Mais tout ça, ce n’est pas tant flagrant pour la visite qui n’est pas là dans le quotidien. Mais toi, tu le sais. Toi, tu le vois ton « partner » se détériorer. Toi, l’autre parent, tu tentes du mieux que tu peux de compenser pour les défis de ton coéquipier. Mais tu trouves cela probablement de plus en plus lourd. Parce que ça concerne plus que vous deux sur un road trip. Parce que ça joue dans l’éducation de vos enfants, sur la sécurité de vos enfants même. En même temps, tu l’aimes. Tu as déjà été en amour avec ses particularités, avant que ça joue contre vous.
Ce qui est le plus difficile dans les situations de couple pour celui (ou celle) qui voit les moments tough de son partenaire est que plus souvent qu’autrement, il est le seul à les voir. Et à en vivre les conséquences. La personne qui a des comportements inadaptés comme l’évitement des foules, la consommation d’alcool, de l’inattention majeure ou une perception dépressive, a tendance à justifier son état ou encore, à ne pas le voir du tout, ce qu’on appelle le déni. Tant que la personne n’est pas prête à prendre conscience de son état, elle ne sera pas prête à prendre les moyens pour aller mieux.
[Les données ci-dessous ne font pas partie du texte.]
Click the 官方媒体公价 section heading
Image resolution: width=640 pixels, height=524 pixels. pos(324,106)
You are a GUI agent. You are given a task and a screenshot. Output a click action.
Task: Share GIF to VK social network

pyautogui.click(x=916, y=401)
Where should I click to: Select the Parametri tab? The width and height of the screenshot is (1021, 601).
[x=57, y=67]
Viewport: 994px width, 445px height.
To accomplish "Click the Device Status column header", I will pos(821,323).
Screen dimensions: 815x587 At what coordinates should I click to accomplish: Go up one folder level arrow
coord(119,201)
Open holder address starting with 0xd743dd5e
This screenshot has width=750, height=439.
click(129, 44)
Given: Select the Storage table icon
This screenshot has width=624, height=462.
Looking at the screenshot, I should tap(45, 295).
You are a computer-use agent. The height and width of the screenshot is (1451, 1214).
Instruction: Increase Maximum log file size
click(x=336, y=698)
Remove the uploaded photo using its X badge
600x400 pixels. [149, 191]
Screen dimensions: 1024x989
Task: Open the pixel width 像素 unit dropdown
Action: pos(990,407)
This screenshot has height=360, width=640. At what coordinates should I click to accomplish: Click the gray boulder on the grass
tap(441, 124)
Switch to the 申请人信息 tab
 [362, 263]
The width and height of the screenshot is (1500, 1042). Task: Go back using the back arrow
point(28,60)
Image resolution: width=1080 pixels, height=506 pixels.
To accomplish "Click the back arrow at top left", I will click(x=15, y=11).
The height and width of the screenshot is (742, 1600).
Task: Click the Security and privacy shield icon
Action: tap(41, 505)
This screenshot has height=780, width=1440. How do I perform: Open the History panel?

Dans sa tête, elle est correcte. Son état n’est souvent pas aussi « souffrant » dans l’immédiat que pour la personne qui la côtoie à tous les jours. Parfois, il y a des dynamiques de couple où l’autre personne compense depuis des années et a, malgré elle, nourrit la problématique de son partenaire.
L’important dans ce type de contexte, c’est d’avoir le courage de nommer à l’autre ce que ses choix ou ses péripéties ont comme effet sur le climat familial, sur le couple, sur la confiance, sur l’espoir de vivre en harmonie, etc. En étant le plus possible centré sur les sentiments que cela amène et non pas en mode d’accusations. Il faut comprendre que la personne doit souhaiter elle aussi un changement. S’il n’y a pas de malaise, il n’y aura pas de désir de bouger. Parfois, c’est de rester patient et être prêt lorsque la personne se mobilisera, s’il n’y a pas trop de dommages dans la relation. Il existe de l’aide spécialisée pour les familles qui vivent des défis à combiner leurs rôles de parents avec des enjeux personnels de cette nature. C’est même pratique courante. Personne n’est à l’abri d’avoir un accident de voiture et d’avoir besoin de réadaptation. Personne n’est à l’abri de développer ou d’aggraver un épisode dépressif, un déficit d’attention (TDAH) ou un état anxieux, pour ne donner que ces exemples.
Ils vécurent heureux et eurent beaucoup de courage.